My first academic works took place in the transcriptomics field. I used to be a member of the KisSplice development team, which is dedicated to the de novo discovery of variants (alternative splicing, SNPs, indels...) in short reads from transcriptomic sequencing, and also puts important efforts into proposing tools for the analysis of such variants. I prolonged my work on this topic by switching from short reads to long TGS reads that in my opinion are promising for alternative splicing studies. I currently work towards a pipeline for de novo study using long, spurious reads. This includes techniques to detect and cluster reads coming from a same gene, but also correction taking advantage of this specific kind of data, as state of the art tools rather focus on genomic reads.

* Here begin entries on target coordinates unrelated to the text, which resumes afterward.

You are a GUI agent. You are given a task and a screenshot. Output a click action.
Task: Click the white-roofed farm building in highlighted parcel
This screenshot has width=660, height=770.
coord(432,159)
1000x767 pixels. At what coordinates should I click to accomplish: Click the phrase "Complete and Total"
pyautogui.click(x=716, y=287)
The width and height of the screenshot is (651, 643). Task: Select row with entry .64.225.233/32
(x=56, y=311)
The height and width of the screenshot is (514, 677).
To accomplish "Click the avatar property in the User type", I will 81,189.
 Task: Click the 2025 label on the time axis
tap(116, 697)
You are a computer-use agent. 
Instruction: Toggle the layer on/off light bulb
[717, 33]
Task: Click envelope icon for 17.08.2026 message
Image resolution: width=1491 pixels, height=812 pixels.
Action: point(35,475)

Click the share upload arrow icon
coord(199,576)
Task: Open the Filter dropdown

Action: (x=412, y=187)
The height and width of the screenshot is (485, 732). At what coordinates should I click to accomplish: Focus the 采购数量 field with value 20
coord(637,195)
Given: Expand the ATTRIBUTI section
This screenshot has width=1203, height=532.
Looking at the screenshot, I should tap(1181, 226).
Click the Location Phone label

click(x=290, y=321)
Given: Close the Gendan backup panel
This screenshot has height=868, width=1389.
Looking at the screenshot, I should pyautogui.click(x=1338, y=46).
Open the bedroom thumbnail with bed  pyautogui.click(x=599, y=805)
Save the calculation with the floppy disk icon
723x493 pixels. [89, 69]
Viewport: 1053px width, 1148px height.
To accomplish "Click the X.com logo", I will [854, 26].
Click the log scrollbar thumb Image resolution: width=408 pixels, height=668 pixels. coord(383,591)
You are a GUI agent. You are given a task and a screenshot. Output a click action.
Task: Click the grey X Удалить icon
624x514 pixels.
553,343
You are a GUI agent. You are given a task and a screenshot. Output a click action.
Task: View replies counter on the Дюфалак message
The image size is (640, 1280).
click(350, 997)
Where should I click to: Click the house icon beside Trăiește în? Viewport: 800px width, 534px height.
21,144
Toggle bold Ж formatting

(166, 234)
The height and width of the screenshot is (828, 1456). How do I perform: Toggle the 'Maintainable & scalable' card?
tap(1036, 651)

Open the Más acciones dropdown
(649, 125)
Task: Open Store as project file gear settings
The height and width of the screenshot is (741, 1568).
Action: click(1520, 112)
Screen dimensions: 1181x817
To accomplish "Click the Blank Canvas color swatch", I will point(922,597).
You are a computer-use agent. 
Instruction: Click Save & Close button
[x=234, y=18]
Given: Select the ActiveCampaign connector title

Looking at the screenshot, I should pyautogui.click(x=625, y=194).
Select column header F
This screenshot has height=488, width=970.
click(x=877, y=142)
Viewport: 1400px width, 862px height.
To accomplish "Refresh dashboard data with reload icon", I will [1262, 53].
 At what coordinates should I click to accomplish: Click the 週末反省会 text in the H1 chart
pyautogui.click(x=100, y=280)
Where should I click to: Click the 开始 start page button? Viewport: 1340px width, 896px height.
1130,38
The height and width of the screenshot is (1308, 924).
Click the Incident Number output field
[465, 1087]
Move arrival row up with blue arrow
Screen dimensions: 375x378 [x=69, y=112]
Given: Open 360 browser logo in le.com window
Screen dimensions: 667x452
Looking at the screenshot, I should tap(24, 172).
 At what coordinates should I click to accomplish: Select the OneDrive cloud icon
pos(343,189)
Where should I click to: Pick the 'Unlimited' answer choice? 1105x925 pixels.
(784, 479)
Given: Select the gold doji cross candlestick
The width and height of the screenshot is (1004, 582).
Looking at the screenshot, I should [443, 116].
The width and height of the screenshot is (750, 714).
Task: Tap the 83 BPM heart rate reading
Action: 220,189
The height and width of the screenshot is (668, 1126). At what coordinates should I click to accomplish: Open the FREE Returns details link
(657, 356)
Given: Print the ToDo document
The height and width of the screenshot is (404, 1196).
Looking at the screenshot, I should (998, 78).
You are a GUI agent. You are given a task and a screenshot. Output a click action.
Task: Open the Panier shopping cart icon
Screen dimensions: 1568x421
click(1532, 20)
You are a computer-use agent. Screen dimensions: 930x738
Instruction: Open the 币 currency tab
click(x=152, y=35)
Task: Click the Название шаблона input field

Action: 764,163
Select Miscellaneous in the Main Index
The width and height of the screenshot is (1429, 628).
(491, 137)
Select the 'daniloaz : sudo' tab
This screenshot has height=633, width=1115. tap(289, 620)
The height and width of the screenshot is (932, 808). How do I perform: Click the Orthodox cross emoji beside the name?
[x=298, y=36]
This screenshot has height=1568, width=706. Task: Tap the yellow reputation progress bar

However, I advocate that short reads are still of high interest in the transcriptomics context, because of the coverage levels we can actually only reach through them and because they still provide a quality at least an order of magnitude higher, which is necessary for instance when studying functional impact of a variant. I also believe the full potential of such data has not been reached, both in terms of methods to develop (among possibilities mate-pair and paired-end reads being rarely taken into account, to name but two) and in terms of original application cases (such as [3]). It is also very recently that studies started to investigate deeply the fundamental question of the relative contribution of de novo approaches and reference-bases approaches using short reads, as well as assembly versus mapping benefits.